**Records:**
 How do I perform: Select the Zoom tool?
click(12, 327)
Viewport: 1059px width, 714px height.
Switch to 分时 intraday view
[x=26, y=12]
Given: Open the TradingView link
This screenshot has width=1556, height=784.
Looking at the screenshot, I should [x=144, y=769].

==

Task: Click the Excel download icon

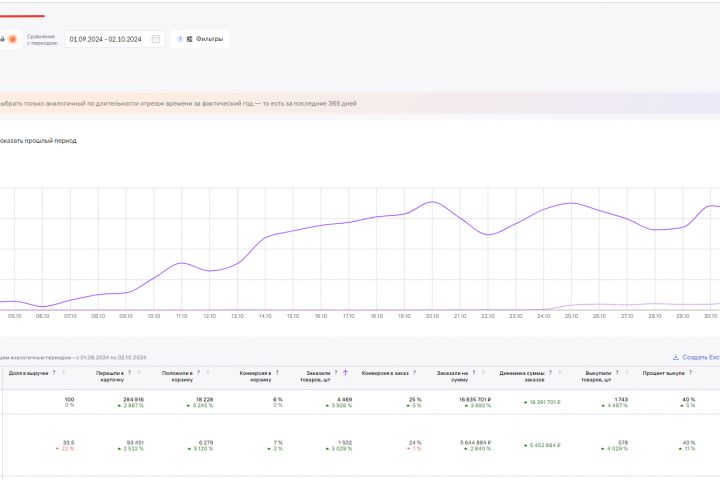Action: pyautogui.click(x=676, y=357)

**Aim:** Rewrite the listing from the line with "Given: Open the TradingView link" to the line with "Looking at the" as a two-column CSV headed instruction and reply. Put each text and its answer on one row, with each value in a single quoted field and line breaks replaced by spaces.

**The solution:**
instruction,reply
"Given: Open the TradingView link This screenshot has width=1556, height=784.","Looking at the screenshot, I should [x=144, y=769]."